Cabo Verde: PAICV e UCID manifestam preocupação com São Vicente

O deputado do Partido Africano para Independência de Cabo Verde (PAICV, oposição), João do Carmo, declarou que a situação no Mindelo, cidade localizada na ilha de São Vicente, é “preocupante” por ter muitos trabalhadores e empresas “com vários prejuízos”.

A observação foi feita à imprensa nesta quinta-feira, 21 de maio, na sequência de um encontro que os deputados tiveram com o presidente da Câmara Municipal de São Vicente, tendo o mesmo sido inserido numa visita de três dias ao círculo eleitoral após o fim do Estado de Emergência, imposto pela pandemia da Covid-19.

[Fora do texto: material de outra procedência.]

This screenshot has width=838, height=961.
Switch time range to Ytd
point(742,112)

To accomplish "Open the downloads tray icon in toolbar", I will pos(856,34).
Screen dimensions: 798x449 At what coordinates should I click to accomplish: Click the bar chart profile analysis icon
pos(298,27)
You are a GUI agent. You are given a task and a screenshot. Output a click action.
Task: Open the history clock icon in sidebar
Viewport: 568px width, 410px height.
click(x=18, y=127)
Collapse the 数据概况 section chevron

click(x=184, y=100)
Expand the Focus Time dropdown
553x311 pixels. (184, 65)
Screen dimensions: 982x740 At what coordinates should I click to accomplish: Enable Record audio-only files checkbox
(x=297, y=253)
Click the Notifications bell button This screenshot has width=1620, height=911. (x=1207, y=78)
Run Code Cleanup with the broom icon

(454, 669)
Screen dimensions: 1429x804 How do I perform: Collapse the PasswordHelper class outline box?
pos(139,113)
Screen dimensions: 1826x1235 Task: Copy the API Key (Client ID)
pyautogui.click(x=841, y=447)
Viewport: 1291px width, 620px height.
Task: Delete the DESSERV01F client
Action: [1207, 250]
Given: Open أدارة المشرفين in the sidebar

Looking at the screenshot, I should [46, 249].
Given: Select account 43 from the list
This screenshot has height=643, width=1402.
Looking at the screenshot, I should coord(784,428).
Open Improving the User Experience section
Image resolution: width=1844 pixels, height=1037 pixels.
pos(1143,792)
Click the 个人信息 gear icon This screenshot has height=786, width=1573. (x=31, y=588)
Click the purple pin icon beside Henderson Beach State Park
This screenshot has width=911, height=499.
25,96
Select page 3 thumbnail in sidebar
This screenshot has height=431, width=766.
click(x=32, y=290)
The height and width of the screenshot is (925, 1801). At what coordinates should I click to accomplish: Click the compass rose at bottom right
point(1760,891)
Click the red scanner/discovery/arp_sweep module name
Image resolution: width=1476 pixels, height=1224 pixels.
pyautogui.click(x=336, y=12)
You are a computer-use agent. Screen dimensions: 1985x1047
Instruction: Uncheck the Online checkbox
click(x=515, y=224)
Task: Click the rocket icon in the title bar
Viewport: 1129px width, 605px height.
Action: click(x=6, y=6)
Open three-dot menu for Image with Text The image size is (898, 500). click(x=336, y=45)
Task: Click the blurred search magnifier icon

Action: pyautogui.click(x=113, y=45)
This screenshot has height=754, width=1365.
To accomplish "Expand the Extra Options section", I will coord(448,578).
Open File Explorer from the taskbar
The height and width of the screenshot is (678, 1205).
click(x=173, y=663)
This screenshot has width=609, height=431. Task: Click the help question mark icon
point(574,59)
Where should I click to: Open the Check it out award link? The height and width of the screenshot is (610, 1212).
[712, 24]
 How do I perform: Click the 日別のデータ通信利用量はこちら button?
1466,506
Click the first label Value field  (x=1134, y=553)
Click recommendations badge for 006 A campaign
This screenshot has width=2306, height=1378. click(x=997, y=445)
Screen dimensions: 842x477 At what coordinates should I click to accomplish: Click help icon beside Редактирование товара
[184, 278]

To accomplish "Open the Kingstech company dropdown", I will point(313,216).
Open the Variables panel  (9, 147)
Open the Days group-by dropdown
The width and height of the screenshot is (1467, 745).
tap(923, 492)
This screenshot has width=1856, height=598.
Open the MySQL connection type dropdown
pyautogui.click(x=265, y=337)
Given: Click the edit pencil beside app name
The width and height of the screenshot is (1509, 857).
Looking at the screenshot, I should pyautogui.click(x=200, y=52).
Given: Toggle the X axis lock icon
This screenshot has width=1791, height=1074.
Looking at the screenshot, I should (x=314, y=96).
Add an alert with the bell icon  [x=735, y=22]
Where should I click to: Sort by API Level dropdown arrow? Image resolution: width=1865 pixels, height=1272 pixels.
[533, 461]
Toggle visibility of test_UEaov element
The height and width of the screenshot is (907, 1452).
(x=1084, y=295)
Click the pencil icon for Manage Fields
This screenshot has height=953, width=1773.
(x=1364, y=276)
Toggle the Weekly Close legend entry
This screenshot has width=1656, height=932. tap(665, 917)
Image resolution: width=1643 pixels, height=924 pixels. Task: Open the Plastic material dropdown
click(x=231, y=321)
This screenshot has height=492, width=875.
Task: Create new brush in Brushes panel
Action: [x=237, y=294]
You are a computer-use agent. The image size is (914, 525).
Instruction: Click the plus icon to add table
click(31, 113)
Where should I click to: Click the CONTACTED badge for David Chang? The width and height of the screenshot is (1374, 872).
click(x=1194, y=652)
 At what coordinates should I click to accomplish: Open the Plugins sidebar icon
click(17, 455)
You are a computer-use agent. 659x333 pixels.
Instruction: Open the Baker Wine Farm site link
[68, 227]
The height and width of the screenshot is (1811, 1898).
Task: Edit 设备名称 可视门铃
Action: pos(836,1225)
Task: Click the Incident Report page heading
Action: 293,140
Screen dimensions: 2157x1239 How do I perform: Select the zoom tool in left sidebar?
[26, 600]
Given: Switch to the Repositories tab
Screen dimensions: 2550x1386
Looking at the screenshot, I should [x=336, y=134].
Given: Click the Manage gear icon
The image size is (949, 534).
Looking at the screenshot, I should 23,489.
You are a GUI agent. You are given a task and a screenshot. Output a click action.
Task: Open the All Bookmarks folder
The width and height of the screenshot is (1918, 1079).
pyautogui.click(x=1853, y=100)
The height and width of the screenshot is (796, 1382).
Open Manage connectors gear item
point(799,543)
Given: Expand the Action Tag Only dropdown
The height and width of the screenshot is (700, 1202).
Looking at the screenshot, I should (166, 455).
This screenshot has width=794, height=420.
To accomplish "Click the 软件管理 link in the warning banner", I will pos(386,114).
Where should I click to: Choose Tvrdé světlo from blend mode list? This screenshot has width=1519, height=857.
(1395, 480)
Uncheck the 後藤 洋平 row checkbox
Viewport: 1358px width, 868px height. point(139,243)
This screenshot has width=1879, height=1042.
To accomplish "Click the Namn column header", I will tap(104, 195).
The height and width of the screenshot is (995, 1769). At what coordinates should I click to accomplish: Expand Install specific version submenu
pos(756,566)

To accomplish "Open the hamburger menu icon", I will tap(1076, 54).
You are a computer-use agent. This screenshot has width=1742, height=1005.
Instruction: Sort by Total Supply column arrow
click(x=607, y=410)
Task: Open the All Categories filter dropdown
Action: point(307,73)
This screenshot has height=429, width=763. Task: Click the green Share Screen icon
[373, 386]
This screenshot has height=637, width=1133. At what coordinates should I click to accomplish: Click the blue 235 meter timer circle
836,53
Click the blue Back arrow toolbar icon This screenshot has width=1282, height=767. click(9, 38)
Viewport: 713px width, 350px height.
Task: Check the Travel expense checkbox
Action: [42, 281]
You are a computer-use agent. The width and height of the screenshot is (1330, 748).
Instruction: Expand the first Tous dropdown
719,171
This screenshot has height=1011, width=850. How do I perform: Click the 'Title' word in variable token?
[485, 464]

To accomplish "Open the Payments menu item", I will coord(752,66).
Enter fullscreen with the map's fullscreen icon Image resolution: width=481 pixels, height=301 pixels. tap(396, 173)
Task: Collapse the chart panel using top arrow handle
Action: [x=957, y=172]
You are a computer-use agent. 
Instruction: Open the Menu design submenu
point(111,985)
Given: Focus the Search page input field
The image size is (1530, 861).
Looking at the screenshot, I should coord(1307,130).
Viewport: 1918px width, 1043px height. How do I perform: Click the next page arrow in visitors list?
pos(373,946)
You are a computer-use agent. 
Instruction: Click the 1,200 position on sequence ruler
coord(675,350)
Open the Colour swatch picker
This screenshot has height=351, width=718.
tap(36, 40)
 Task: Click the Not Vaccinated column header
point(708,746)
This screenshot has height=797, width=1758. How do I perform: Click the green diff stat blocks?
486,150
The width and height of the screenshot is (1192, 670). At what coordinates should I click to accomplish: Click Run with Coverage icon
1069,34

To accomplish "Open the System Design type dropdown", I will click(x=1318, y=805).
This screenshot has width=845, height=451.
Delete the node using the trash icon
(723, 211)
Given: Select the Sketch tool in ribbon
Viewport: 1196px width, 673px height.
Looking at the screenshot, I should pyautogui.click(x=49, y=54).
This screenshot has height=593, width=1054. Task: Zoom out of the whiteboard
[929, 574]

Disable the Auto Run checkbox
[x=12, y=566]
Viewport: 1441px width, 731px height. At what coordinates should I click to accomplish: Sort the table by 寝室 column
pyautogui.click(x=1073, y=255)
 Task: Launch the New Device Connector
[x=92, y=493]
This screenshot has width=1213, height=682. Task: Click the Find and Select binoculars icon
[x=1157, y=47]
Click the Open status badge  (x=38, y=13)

“Constatamos uma situação generalizada de inoperância na implementação das medidas anunciadas pelo Governo, quer com relação às linhas de crédito, quer com relação às moratórias”, disse o porta-voz do grupo, adiantando “temer muito” pela vida das empresas na ilha.

O maior partido da oposição no arquipélago pediu o alargamento do horário de funcionamento do setor de restauração, porque “se os restaurantes e bares estão preparados para funcionar até 21:00, é que estarão para funcionar até 23 ou 24:00 do dia”.

A situação social em São Vicente, acrescentou, é “preocupante”, com os trabalhadores em regime de ‘lay-off’, “sem nenhum rendimento e em situação difícil de sobrevivência”.

Também a União Cabo-verdiana Independente e Democrática (UCID) manifestou preocupação com São Vicente, classificando a situação social na ilha de “extremamente difícil” na sequência da pandemia, apesar de “alguns apoios” do Governo e de algumas Organizações Não Governamentais (ONGs).

A afirmação foi feita em conferência de imprensa, decorrida igualmente nesta quinta-feira, no Mindelo, para dar a conhecer os resultados de mais uma visita ao círculo eleitoral. Foi o presidente da formação política da oposição, António Monteiro, quem partilhou que os três deputados da UCID estiveram em vários bairros da ilha nos últimos dias e viram “pessoas com grandes dificuldades” e que necessitam de uma solução para equilibrarem a vida no dia a dia.

O dirigente expôs que muitas pessoas ainda não tiveram a oportunidade de receber as cestas básicas nem o apoio financeiro do Estado. Como tal, apelou aos poderes local e central para analisarem novamente o que se passa e ajudarem as famílias, que se encontram num “grau de dificuldade superior” por causa da situação do novo coronavírus.